[[ Material for this exercise, beginning ]]
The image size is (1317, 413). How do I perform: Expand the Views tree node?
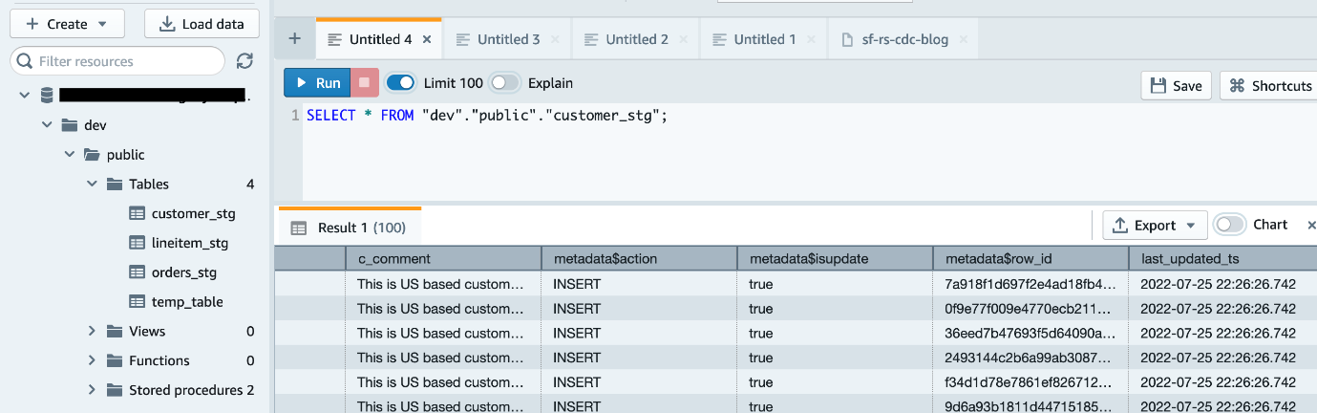92,331
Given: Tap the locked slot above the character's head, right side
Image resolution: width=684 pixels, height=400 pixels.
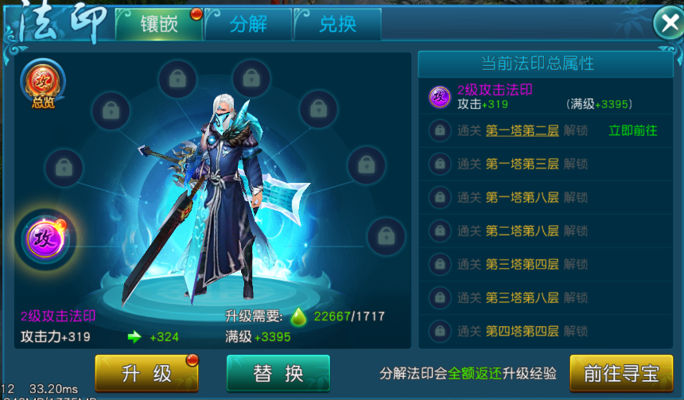Looking at the screenshot, I should [x=251, y=79].
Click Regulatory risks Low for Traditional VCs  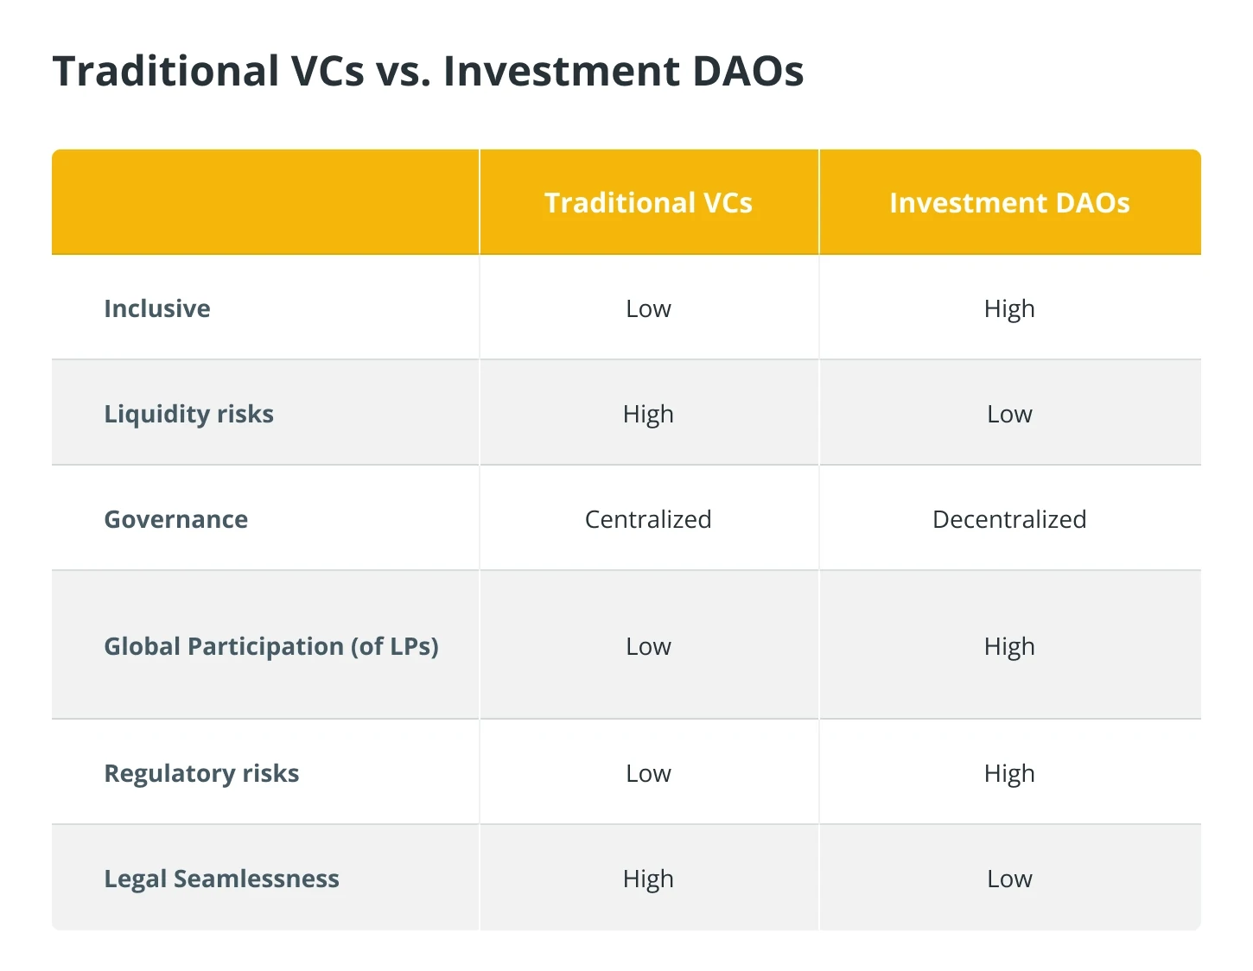point(648,773)
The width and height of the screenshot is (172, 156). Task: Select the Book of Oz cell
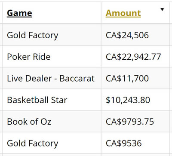pos(52,121)
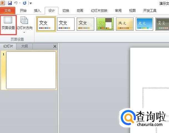Apply the first white Office theme
This screenshot has width=169, height=133.
46,24
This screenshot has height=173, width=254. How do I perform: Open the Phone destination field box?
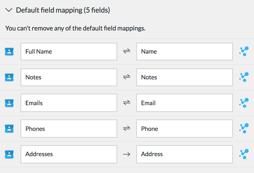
[[ Material for this exercise, end ]]
* **Exercise objective**
Starting with the line that holds "The width and", retype each line through the last one in the listing above, exactly as written. Do not copy any pictures.

* **Result**
The width and height of the screenshot is (172, 156). Task: Select the Book of Oz cell
pos(52,121)
Apply the first white Office theme
This screenshot has width=169, height=133.
46,24
This screenshot has height=173, width=254. How do I perform: Open the Phone destination field box?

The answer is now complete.